MPS I stands for mucopolysaccharidosis type I. It starts in childhood. You can't "catch" it -- it comes from your genes.

People with MPS I can't make a specific protein called alpha-L iduronidase that's needed to break down sugars. These sugars build up in cells and cause damage throughout the body.

People who have this disease can have problems with how their body grows and works as well as trouble thinking and learning. They might look different, too.

If your child has MPS I, his future may be brighter than someone might think by just looking at him. Some people with milder MPS I can go to school and eventually work and have families. And even for people with more severe MPS I, there are treatments to help ease their symptoms and slow down the disease. 

Because the disease affects people in so many different ways, doctors used to separate MPS I into groups: Hurler, Hurler-Scheie, and Scheie syndromes.
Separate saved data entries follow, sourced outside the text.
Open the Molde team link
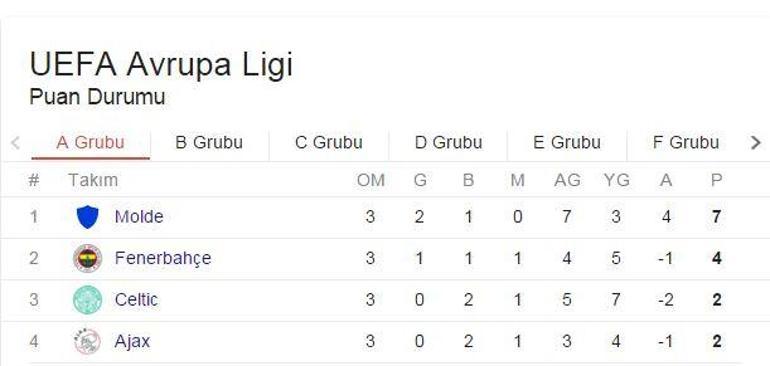The image size is (770, 366). [x=139, y=217]
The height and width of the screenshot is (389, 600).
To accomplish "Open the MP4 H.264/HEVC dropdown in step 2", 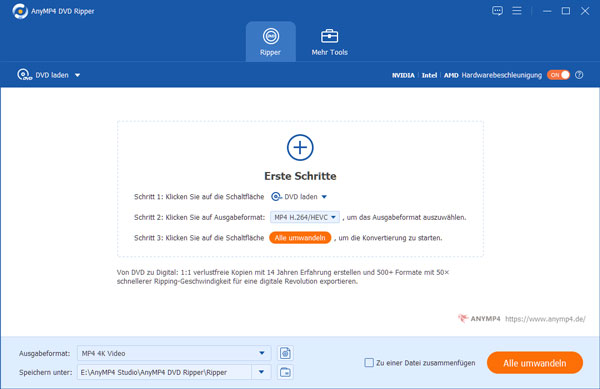I will pos(305,217).
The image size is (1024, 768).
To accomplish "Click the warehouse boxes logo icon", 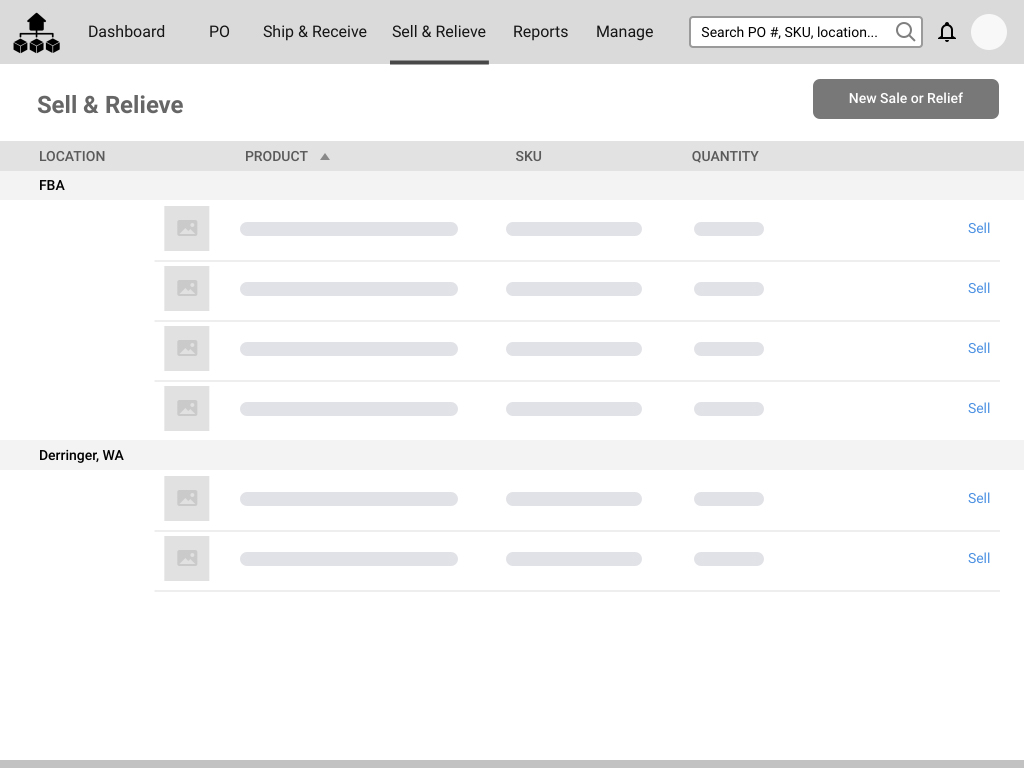I will tap(36, 33).
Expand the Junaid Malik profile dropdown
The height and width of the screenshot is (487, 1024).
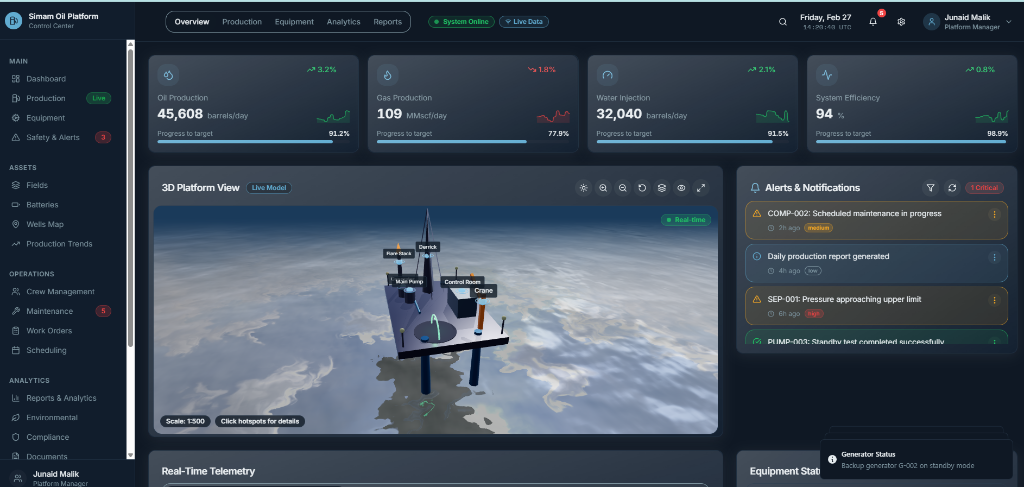pos(967,22)
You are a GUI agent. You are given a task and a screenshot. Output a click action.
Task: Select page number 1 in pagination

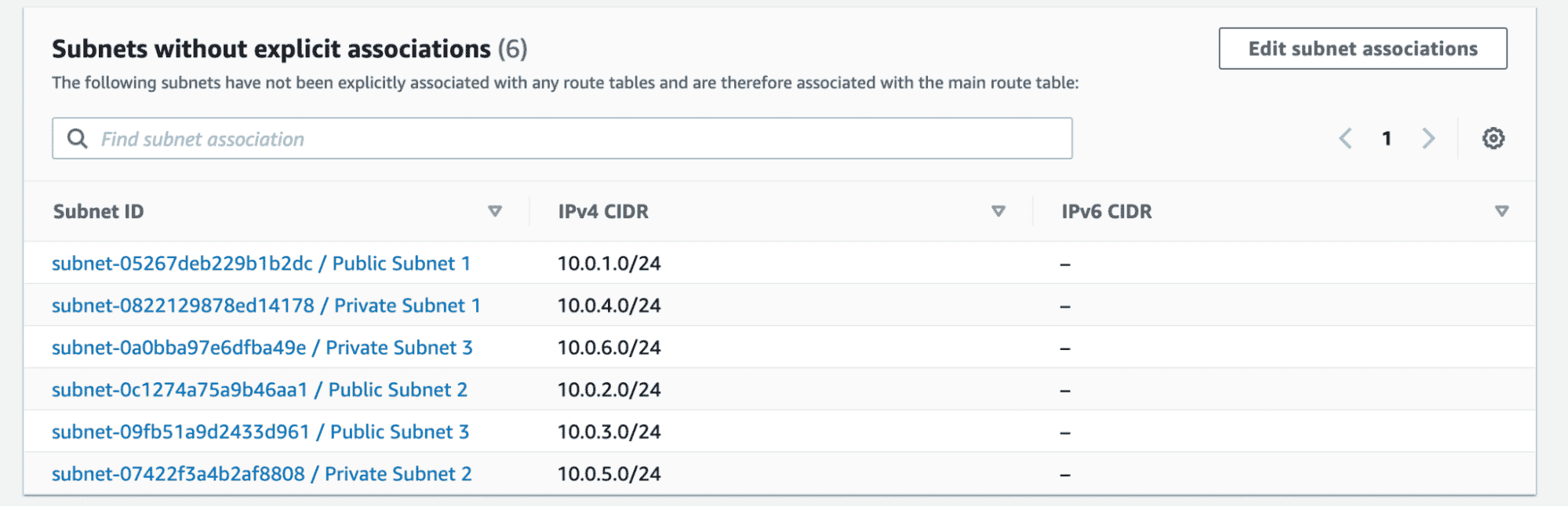pos(1387,139)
Now they talk about a range between two forms:

  • Severe
  • Attenuated, or less severe


MPS I is passed down through families. But you get it only when both parents give you a broken gene.

If you get one normal gene and one "bad" gene, you won't have symptoms of MPS I, but you could pass the gene and the disease to your children.


Many babies with MPS I don't show any signs of the disease at first. For those with less severe MPS I, symptoms show up later in childhood. People with this form, attenuated MPS I, probably can make a tiny bit of the protein, which is why their symptoms are milder and the disease moves very slowly.

Children who have the severe form usually start to have symptoms while they're still an infant. They are often big when they're born and grow quickly for a year, but then stop by the time they're 3. They may never grow taller than 4 feet. They also tend to look similar:

  • Shorter than average, with stocky build
  • Large head, bulging forehead
  • Thick lips, widely spaced teeth, and large tongue
  • Short, flat nose with wide nostrils
  • Thick, tough skin
  • Short, broad hands with curving fingers
  • Knock-knees and walking on toes
  • Curved spine

MPS I can show up in a lot of different ways:

  • Eye problems, including cloudy eyes and a hard time seeing in bright light or at night
  • Bad breath, dental problems
  • Weak neck
  • Breathing problems and airway infections, including runny nose, sinus infections, and sleep apnea
  • Ear infections and hearing loss
  • Numbness and tingling in fingers or feet
  • Heart disease
  • Stiff joints, difficulty moving
  • Hernias, which look like a bulge around the belly button or in the groin
  • Diarrhea
  • Enlarged liver or spleen

Your child may not have all of those symptoms. People with the milder form of the disease usually don't have as many physical problems, have a normal intelligence, and can do many things other people do.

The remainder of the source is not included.